The astronaut Judith A. Resnik (1949-1986) became the second American woman in space in 1984, on the maiden flight of the orbiter Discovery. She logged 145 hours in space on that mission, at what should have been the beginning of a promising career. But on January 28, 1986, only seconds after liftoff during her second mission, Resnik died in the tragic explosion of the space shuttle Challenger. Six other astronauts perished with her, nine miles above the Atlantic Ocean, leaving a country shocked and mourning.

The daughter of Russian Jewish immigrants, Judith A. Resnik was born (on April 5, 1949) and raised in an affluent neighborhood of Akron, Ohio. Her parents were Marvin Resnik, an optometrist, and Sarah Resnik. She had one brother, Charles, who was four years younger.

Resnik attended Firestone High School in Akron, where she was a diligent student who excelled in mathematics and played classical piano. The valedictorian of Firestone's class of 1966, Resnik was described by friends as popular and meticulous, rolling her hair in orange-juice cans to straighten her curls and attaining perfect scores on her college entrance exams. "She seemed more focused than most of the teenagers I knew," high-school music teacher Pat Pace told the New York Times. Raised in a Jewish household, Resnik attended Hebrew school and was bas mitzvahed in a local synagogue. As an adult she did not practice Judaism and disliked any reference to her as "the first Jewish astronaut."

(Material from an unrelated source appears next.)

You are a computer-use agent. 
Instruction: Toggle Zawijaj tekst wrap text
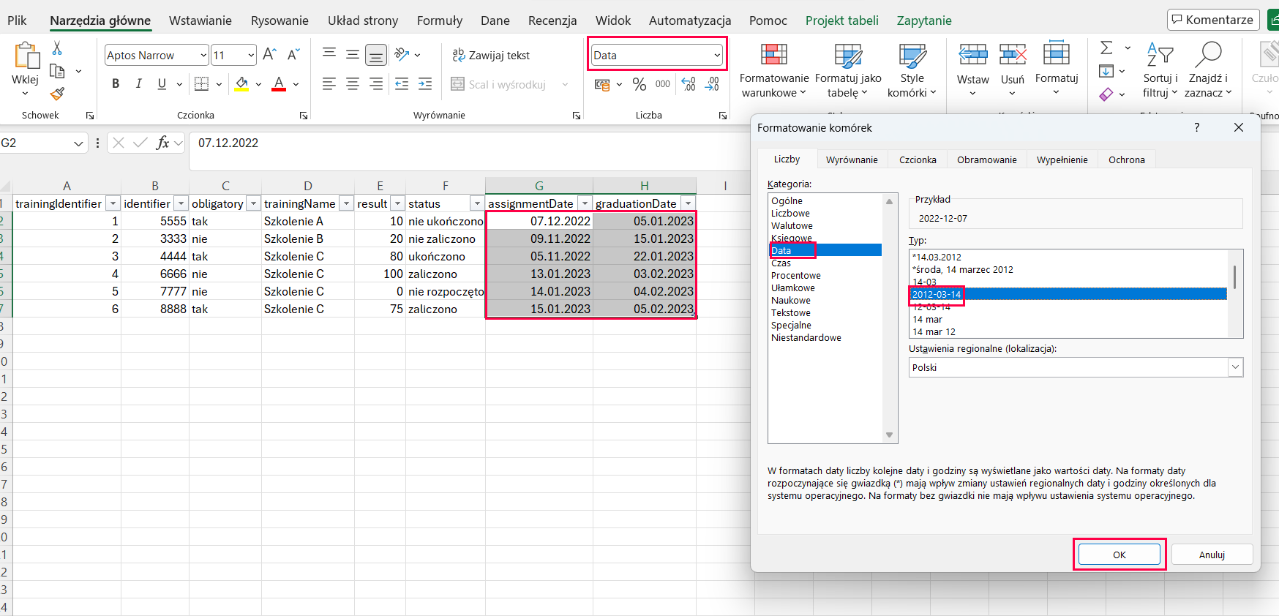click(490, 55)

In 1966 Resnik entered Carnegie Tech (now called Carnegie Mellon University) in Pittsburgh, where she planned to major in math. "I was good at math, so I decided to become a math major," she told the Cleveland Plain Dealer in 1984. "After a year, math stopped being numbers, which I liked, and started being concepts, which I didn't. So I looked around for the most mathematics-oriented major I could switch to, and that was electrical engineering." As a freshman at Carnegie Tech, Resnik met Michael Oldak, another electrical engineering major, who became her boyfriend. She studied so hard in college that friends teasingly referred to Oldak as "Judy's only extravagance."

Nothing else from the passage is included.